Standardization is essential when you want to uncover where your processes are broken and what steps need to be optimized. When your team is following the same steps, you can compare and uncover where staff have innovated to make a process work for the client they are serving—perhaps that innovation can improve the process not only for that client, but across the whole practice.
“Make sure the discussion is around today’s process and not what was written down three years ago or what the manager thinks the process is. Discuss what the doer actually does. The discussion has to be real if you want to improve."”
When you have refined a process, look at technology options that provide additional improvements to that process. Don’t be afraid to look at any new app or to change your existing systems in order to improve your efficiency in the long run. Even if it takes two to three months for staff to get entirely comfortable with a new system, you need to consider the long-term benefit. Will the initial investment in cost and time onboarding and training be quickly overtaken by your long-term gains in efficiency?
Change is inevitable in this profession—if you embrace new solutions and manage that change effectively, you can give your efficiency the leg-up it needs. It is essential if you want to grow your accounting practice without increasing the size of your team.
“Technology is changing our practice faster than we could ever have imagined. The best tool three years ago, or even six months ago, may not be the best one now. We are constantly on the lookout for better ways to solve problems and alleviate pain points.”
If you charge by the hour, you will gain a lot less from improving your efficiencies—in fact, you run the risk of being penalized. You need to justify to your client the time you spend on a project, so one hour you cut down from a process is one hour less that your client will pay you. Along with this, you need to spend valuable time writing down, chasing and communicating bills to your clients. This is an outdated model that isn’t suited to accounting today.
“We have historically priced hourly and have had our time questioned by the client. Even having people question a very small change.”
Instead, you need to ensure you are being rewarded for the service you are providing, rather than how you provide it. This will ensure every minute saved is a minute you can still be paid for, while you are freed up to focus on other aspects of your business and your clients’ businesses.
The solution is value pricing—setting the price for your services upfront, based on the perceived value you are providing to your client. With this model, the smarter you work and more efficient you get, the more profit you will make.
“If you don’t start with value pricing you won’t be incentivized—in fact, you’ll be penalized—for the efficiency that you put into your firm.”
The data entry component of accounting, along with other aspects of compliance delivery, can now almost entirely be automated. This fact must be central in your efforts to improve your efficiency further. You need to embrace these advancements in technology and seize the opportunities that automation can offer your firm.
When you find ways to automate processes that were previously manual, you will start to see the really exciting gains in efficiency.

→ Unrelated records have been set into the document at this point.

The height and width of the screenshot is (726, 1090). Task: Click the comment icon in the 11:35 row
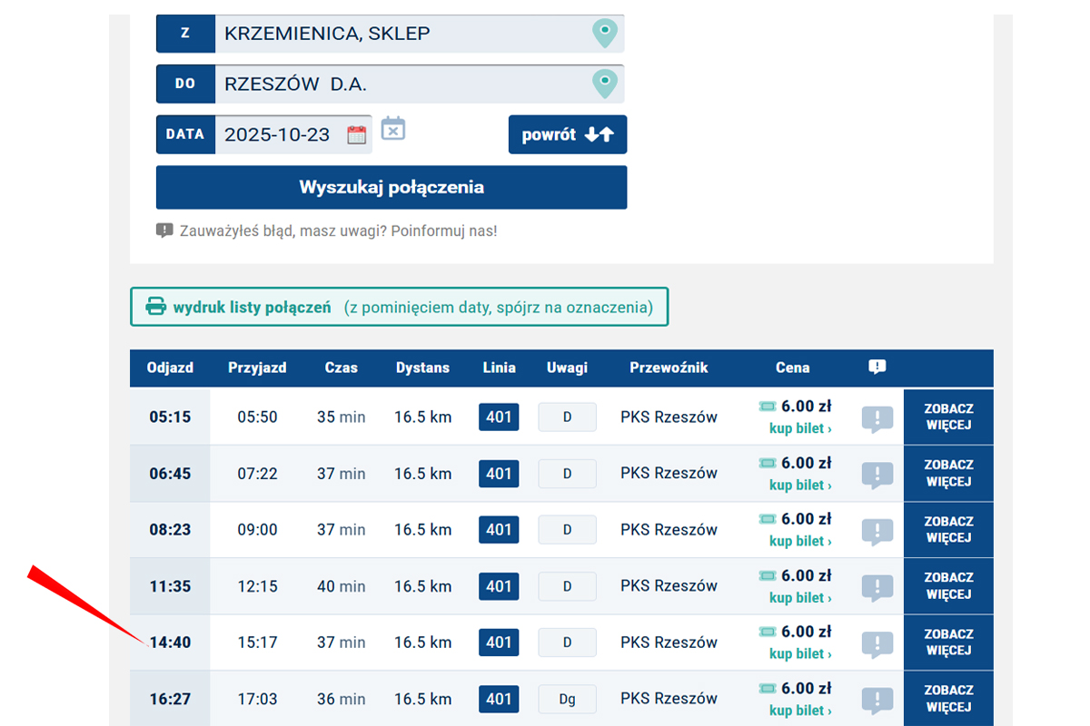877,587
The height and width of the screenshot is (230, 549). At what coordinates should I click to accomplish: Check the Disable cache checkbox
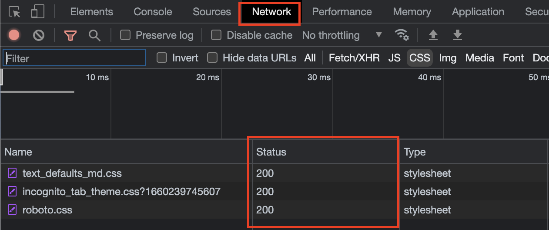(216, 35)
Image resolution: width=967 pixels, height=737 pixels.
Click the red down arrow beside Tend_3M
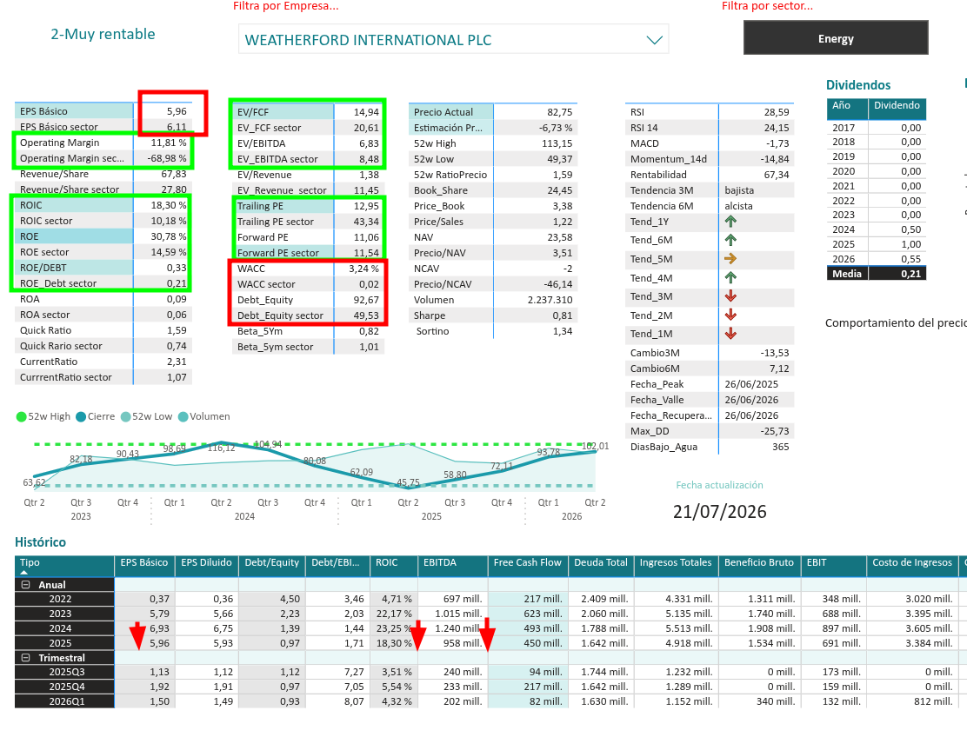[730, 296]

And if you are pricing based on value, you’ll still be paid for the ultimate automated output you deliver—the value you provide to your client.
These gains will free your staff up to spend time on other higher-margin areas of your business, like finding more opportunities to help clients through advisory services, putting you in a better position to upsell your services to existing clients. Or, depending on your objectives, you will have more time to focus on internal projects that will improve your business, or provide yourself with a much better work-life balance.
“Being busy is a great problem to have, but not when you want to create real value for your clients. We created this firm to put our clients first and to never compromise our service or commitment to them.”
Automate non-value adding processes such as data entry of suppliers’ invoices, debtor follow-up and raising invoices
Automatically assign tasks to clients, and send them gentle reminders if they forget
Automate aspects of your onboarding process such as preparing proposals, generating engagement letters and creating work
Automatically collect data from client bank feeds
Provide visibility throughout your team to avoid double-handling email and ensure everyone knows who is working on what
Assist you in standardizing your firm’s processes
“Nothing outranks the importance of clear and timely internal and client communications, but a close second is our relentless adoption of automated, paperless, cloud-based technologies and our continuous streamlining of the workflows that surround them.”
Using the targets you have set for the amount of time each standardized processes should take, empower your team to find ways to perform each task faster. Set them ambitious goals to reduce the time it takes to complete them by 10%, 20%, or even more each year.